» **Text shown**:
• • • •

Multisport: Adventurer allowed to taste danger

Gurney before the start of the 1990 Coast to Coast.
Gurney before the start of the 1990 Coast to Coast.
Steve Gurney competes in same race, the first of his nine wins in the event. Photo from ODT files.
Steve Gurney competes in same race, the first of his nine wins in the event. Photo from ODT files.

Just call him Mr Coast to Coast. Steve Gurney is synonymous with the multisport event, and today tells Alistair McMurran why he loved it so much.

The Coast to Coast has been Steve Gurney's race.

He has competed in the one-day event 18 times and won it a record nine times.

The event captured Gurney's attention from the start.

"I was immediately drawn to it," he said. "Humans, and especially males, are inescapably drawn to adventure. The Coast to Coast has provided an outlet for that."

Gurney (48) spent 20 years of his life competing in adventure races.

"I loved the concept of being personally self-responsible," he said.

He covers this topic in his book, Eating Dirt, which will be published in August.

"We have a climate of cotton wool at the moment. Kids are not allowed to fall out of jungle gyms or climb trees because the school doesn't want to be found liable."

Gurney came from a different era and was allowed to do adventurous things when growing up.

"I had to learn the mountaineering and outdoor survival skills or I would die," he said.

"I liked challenging myself, coming close to death sometimes, and being caught out in bad weather. Because I was clever, skilled and had done the training, I survived.

"Adventure racing throws obstacles at you all the time and the team that deals with the obstacles the best wins."

Winning the Coast to Coast in his fifth attempt was the highlight of Gurney's endurance racing in New Zealand.

"It was very significant and meant a lot to me to finally win it," he said.

"It's part of my life. Not a day goes by when I don't get an email or a phone call from someone asking for advice."

The multidiscipline events have become part of Gurney's life and have provided the material he uses as a motivational speaker.

• • • •

Collected data entries

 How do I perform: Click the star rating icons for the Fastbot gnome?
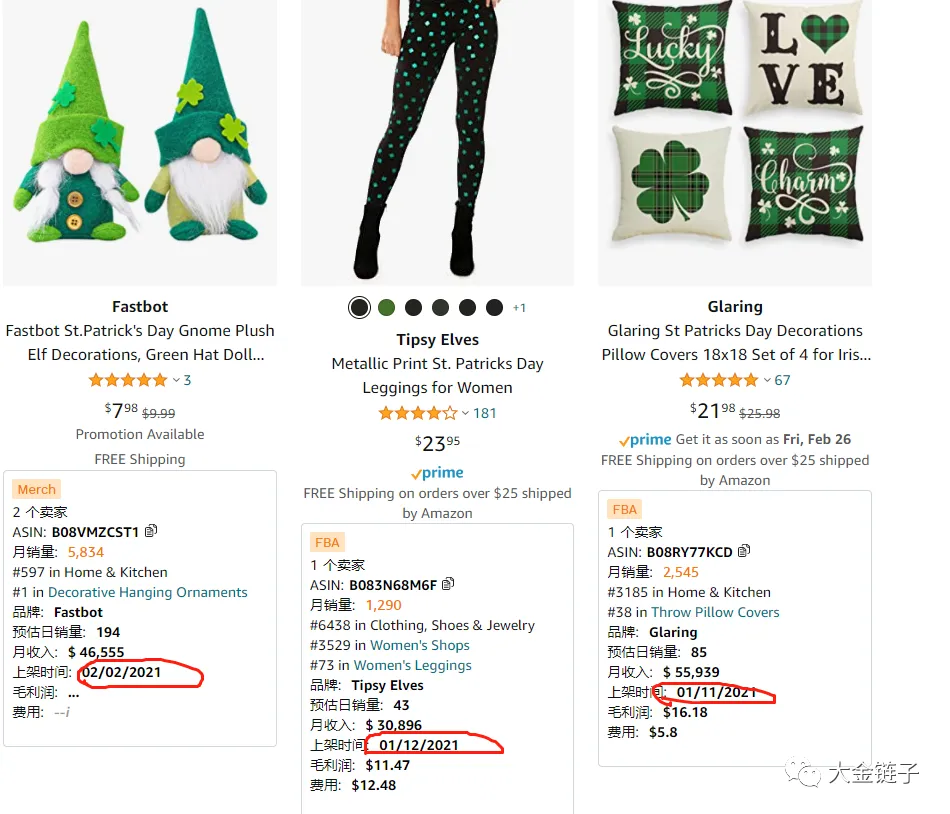(128, 380)
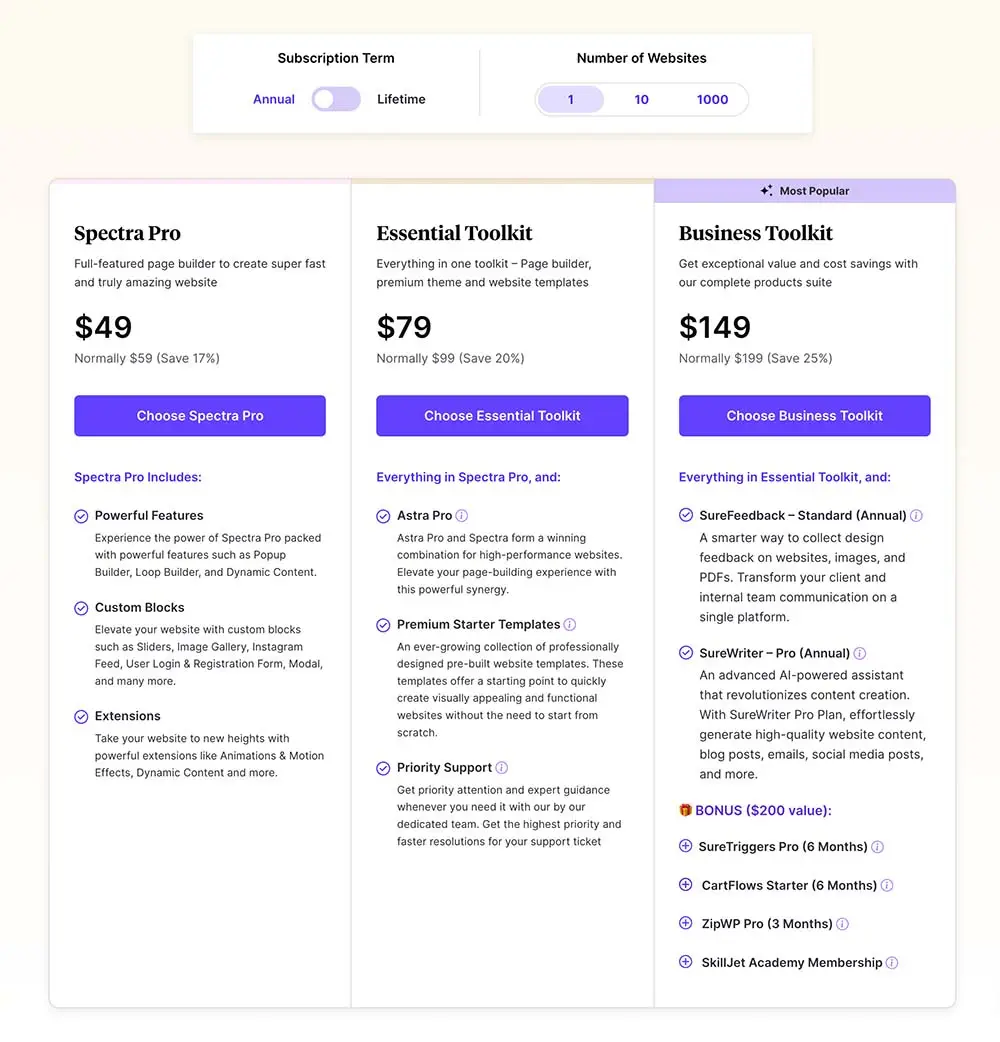Click info icon beside Priority Support
The image size is (1000, 1042).
point(502,768)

• • • •

» **What the task requires**:
For each statement, say whether it agrees with the Steve Gurney article, answering yes or no and quoting the deciding words of the article: 1. Gurney has won the Coast to Coast nine times. 2. Gurney won the Coast to Coast on his first attempt. 3. Gurney's book Eating Dirt has already been published. The data comes from a separate source unrelated to the text.

» **Solution**:
1. Yes: "won it a record nine times"
2. No: "Winning the Coast to Coast in his fifth attempt"
3. No: "which will be published in August"